Task | Copy the entries below verbatim, beginning with the line that contains "Given: Click the plus" and continuing through the line that contains "Action: tap(357, 287)".

Entries shown |
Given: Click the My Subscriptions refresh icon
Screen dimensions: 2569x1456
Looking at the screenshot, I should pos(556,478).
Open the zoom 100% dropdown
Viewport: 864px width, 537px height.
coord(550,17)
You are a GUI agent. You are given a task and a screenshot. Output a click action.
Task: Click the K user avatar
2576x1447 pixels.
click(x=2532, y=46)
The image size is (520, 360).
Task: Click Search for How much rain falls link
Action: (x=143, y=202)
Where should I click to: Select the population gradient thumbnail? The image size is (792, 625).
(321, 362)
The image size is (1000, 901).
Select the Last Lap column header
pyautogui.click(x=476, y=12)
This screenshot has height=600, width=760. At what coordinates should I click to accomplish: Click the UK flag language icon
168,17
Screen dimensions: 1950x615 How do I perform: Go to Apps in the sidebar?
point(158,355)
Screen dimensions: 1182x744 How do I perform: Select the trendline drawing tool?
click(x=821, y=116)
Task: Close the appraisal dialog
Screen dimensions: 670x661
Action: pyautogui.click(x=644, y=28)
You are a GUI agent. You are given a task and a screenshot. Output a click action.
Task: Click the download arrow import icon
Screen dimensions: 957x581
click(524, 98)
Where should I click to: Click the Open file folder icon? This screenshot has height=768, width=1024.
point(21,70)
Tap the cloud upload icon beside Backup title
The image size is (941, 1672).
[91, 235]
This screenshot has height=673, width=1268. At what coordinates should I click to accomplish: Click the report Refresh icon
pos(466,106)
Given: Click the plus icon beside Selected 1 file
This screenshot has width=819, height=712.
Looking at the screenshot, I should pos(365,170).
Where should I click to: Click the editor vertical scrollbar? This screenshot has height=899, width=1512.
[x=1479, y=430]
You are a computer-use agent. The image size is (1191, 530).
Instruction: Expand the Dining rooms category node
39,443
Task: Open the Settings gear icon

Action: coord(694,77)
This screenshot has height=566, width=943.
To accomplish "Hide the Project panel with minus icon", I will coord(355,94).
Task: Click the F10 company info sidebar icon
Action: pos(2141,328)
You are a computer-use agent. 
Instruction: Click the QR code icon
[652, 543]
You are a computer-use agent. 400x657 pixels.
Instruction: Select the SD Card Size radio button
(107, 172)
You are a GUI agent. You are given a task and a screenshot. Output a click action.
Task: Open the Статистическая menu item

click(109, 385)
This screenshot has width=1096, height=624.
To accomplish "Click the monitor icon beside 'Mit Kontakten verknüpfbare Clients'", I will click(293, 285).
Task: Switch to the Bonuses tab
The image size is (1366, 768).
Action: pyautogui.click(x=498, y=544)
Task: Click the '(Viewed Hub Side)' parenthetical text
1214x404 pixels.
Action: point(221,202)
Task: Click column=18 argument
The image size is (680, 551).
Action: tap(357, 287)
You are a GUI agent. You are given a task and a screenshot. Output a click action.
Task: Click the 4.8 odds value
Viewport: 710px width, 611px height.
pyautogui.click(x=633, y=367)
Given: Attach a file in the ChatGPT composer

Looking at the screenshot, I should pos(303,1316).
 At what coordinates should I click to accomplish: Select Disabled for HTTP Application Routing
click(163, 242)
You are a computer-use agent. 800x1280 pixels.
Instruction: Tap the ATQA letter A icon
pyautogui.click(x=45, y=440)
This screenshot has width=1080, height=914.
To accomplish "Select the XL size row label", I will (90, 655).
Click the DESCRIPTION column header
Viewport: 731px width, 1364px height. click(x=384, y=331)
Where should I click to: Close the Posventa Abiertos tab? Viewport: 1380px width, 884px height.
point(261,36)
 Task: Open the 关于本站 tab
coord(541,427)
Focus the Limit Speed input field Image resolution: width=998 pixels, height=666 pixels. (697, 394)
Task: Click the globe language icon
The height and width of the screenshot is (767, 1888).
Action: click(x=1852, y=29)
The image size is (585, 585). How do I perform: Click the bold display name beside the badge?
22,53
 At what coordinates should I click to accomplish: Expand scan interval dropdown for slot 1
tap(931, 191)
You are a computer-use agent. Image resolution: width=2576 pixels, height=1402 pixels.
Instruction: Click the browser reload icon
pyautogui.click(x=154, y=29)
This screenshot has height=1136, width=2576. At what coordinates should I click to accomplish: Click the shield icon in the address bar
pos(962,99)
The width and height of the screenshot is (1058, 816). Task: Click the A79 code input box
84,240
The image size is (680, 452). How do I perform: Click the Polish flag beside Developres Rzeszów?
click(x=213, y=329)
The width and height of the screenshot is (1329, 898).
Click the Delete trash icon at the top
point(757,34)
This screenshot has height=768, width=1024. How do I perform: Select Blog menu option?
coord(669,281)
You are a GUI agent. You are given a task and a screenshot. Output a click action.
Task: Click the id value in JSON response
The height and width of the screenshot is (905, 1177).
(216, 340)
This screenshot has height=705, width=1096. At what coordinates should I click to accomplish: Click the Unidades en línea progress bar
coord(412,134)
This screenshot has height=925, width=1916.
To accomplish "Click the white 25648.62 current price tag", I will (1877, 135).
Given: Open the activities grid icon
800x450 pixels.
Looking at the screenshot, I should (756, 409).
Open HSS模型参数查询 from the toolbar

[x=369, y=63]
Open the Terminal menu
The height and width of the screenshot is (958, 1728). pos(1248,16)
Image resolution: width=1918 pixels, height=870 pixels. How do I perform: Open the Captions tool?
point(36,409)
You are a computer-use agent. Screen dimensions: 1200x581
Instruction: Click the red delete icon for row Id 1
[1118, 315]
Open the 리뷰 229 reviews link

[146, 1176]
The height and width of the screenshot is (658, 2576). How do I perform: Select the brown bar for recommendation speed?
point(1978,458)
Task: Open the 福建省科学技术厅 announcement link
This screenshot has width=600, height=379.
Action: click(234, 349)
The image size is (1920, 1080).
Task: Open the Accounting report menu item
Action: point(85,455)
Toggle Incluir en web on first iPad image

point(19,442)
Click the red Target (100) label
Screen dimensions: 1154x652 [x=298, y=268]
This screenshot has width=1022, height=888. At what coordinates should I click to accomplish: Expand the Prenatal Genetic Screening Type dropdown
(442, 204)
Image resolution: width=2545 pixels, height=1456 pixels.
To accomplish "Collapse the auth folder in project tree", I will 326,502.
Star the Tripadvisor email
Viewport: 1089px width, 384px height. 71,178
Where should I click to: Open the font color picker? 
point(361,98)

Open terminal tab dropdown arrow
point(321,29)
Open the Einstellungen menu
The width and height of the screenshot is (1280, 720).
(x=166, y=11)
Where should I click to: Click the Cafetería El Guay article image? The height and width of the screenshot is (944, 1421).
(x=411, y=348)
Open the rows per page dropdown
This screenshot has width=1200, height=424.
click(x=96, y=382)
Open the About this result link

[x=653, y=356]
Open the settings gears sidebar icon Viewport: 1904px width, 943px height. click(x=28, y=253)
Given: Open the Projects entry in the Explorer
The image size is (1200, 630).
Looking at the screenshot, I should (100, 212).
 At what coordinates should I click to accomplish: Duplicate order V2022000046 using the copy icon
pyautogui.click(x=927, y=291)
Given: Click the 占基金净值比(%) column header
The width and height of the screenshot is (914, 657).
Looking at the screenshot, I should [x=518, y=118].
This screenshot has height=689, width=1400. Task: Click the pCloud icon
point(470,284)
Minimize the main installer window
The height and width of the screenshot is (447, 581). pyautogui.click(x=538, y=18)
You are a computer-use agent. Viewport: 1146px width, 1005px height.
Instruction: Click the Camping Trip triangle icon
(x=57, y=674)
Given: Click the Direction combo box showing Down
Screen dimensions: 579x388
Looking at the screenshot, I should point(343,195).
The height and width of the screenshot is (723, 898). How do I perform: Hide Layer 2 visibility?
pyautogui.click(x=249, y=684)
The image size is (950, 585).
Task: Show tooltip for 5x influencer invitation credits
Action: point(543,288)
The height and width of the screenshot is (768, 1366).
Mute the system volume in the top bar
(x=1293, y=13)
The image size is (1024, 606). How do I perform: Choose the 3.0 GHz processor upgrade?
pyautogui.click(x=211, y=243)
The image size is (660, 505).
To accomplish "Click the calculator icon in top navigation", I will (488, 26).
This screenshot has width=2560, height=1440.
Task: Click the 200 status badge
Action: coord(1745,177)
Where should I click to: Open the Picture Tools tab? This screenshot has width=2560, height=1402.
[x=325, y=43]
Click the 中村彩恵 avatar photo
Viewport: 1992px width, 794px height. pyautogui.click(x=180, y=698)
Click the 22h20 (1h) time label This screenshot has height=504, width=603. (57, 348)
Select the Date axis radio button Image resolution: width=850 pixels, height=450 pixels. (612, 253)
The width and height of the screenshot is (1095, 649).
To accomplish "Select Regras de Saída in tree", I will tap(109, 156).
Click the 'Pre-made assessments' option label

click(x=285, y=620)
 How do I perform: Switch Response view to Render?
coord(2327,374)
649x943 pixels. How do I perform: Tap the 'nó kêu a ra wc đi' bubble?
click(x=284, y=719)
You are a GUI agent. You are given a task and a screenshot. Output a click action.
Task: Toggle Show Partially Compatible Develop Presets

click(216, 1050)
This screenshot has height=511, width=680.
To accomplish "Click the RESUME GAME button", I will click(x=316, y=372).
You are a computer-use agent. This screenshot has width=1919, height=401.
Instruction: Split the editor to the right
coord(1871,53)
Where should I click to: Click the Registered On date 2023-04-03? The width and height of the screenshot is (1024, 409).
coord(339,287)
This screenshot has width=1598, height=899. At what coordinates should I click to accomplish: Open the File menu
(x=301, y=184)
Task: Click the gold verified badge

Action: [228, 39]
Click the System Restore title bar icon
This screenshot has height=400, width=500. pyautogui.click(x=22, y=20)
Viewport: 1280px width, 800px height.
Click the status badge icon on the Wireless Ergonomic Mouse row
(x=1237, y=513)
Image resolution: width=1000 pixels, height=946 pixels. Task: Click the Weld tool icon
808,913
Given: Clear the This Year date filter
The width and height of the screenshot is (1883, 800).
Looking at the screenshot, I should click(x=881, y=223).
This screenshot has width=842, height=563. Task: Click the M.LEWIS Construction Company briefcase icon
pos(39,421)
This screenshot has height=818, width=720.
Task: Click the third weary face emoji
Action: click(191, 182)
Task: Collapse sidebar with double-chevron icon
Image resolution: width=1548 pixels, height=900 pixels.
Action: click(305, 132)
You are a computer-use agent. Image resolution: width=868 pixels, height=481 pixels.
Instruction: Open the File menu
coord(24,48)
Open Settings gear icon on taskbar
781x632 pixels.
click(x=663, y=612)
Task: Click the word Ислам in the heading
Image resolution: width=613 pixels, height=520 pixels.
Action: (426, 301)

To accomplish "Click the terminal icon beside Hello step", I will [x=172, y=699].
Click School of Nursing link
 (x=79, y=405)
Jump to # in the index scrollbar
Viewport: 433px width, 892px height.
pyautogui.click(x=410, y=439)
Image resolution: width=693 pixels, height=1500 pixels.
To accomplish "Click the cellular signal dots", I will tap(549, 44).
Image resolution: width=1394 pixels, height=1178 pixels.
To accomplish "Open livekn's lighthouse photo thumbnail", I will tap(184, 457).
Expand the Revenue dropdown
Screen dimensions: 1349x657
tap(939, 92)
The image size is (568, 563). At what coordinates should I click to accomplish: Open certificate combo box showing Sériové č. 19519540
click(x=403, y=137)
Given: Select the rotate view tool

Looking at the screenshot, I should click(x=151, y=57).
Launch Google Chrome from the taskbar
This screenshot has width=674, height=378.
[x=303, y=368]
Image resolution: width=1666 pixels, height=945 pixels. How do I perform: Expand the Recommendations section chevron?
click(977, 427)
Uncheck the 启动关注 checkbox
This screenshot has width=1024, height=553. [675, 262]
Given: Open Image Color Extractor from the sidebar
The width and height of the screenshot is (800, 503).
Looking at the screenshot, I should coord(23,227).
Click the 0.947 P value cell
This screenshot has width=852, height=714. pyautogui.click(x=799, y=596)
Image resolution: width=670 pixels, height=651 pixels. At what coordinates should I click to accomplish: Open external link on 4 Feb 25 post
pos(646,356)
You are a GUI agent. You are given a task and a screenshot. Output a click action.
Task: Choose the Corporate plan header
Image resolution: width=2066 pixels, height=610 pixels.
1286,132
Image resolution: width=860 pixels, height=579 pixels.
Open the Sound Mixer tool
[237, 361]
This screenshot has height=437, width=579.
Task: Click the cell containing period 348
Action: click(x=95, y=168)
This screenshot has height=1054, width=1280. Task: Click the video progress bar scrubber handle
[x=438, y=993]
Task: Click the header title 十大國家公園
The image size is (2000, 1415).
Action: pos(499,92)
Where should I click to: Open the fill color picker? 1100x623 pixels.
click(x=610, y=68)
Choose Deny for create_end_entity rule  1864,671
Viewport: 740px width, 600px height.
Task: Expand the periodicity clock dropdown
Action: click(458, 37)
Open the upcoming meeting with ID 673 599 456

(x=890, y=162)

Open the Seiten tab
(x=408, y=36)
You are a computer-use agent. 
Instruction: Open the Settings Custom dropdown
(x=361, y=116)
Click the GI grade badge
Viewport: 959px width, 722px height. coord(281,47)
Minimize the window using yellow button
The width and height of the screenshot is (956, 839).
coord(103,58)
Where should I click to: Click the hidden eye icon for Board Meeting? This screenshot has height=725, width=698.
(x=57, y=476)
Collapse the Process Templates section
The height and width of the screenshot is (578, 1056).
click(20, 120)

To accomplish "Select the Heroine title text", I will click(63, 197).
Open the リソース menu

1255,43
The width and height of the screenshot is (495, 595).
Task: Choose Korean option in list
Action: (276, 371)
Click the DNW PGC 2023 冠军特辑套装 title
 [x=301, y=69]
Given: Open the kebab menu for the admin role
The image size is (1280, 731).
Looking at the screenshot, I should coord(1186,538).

Task output |
Given: Click the plus icon beside Selected 1 file
This screenshot has width=819, height=712.
Looking at the screenshot, I should pos(365,170).
Where should I click to: Click the editor vertical scrollbar? This screenshot has height=899, width=1512.
[x=1479, y=430]
You are a computer-use agent. The image size is (1191, 530).
Instruction: Expand the Dining rooms category node
39,443
Task: Open the Settings gear icon

Action: coord(694,77)
This screenshot has height=566, width=943.
To accomplish "Hide the Project panel with minus icon", I will coord(355,94).
Task: Click the F10 company info sidebar icon
Action: pos(2141,328)
You are a computer-use agent. 
Instruction: Click the QR code icon
[652, 543]
You are a computer-use agent. 400x657 pixels.
Instruction: Select the SD Card Size radio button
(107, 172)
You are a GUI agent. You are given a task and a screenshot. Output a click action.
Task: Open the Статистическая menu item

click(109, 385)
This screenshot has width=1096, height=624.
To accomplish "Click the monitor icon beside 'Mit Kontakten verknüpfbare Clients'", I will click(293, 285).
Task: Switch to the Bonuses tab
The image size is (1366, 768).
Action: pyautogui.click(x=498, y=544)
Task: Click the '(Viewed Hub Side)' parenthetical text
1214x404 pixels.
Action: point(221,202)
Task: Click column=18 argument
The image size is (680, 551).
Action: tap(357, 287)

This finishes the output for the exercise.